__Exercise__. Each line between the one holding "Task: Switch to" and the end of the material below, both included, is to be transcribed word for word, with pictures left out.

__Supplied entries__.
________________________________________

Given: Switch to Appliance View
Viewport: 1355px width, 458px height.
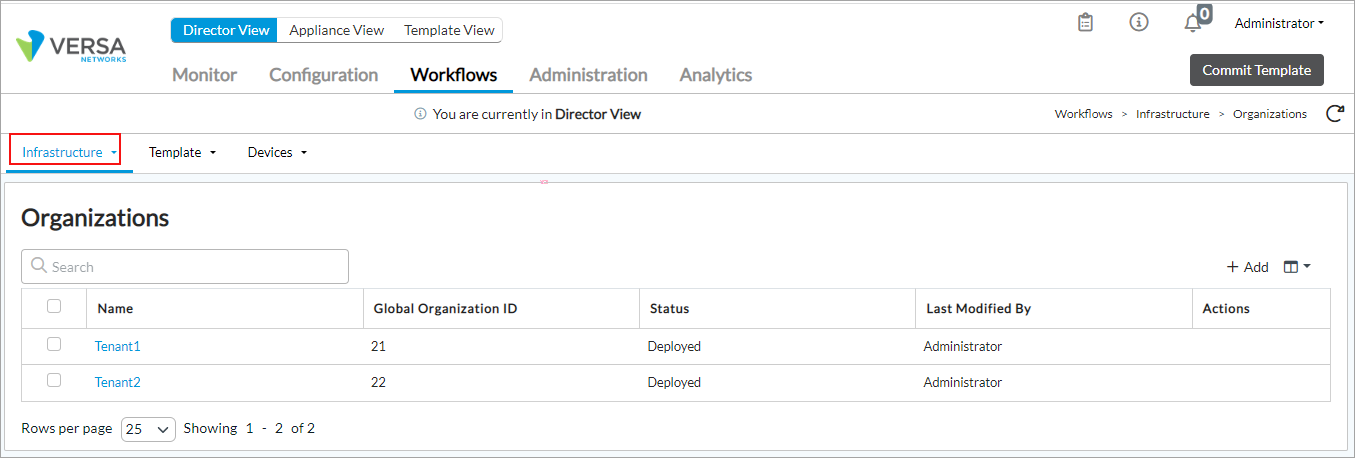Looking at the screenshot, I should pyautogui.click(x=336, y=30).
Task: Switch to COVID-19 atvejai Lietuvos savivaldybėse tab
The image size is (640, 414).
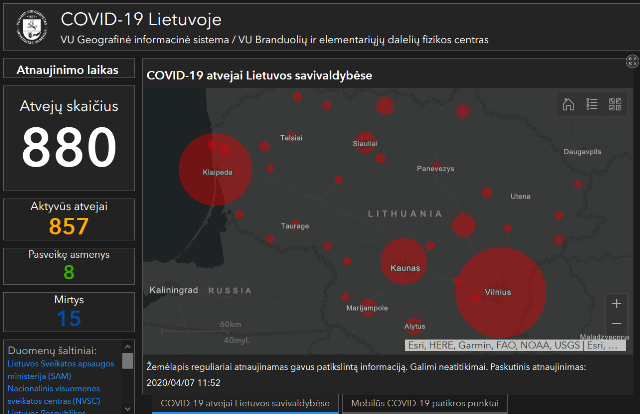Action: pos(245,403)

________________________________________

__Written response__.
Task: Switch to COVID-19 atvejai Lietuvos savivaldybėse tab
The image size is (640, 414).
Action: pos(245,403)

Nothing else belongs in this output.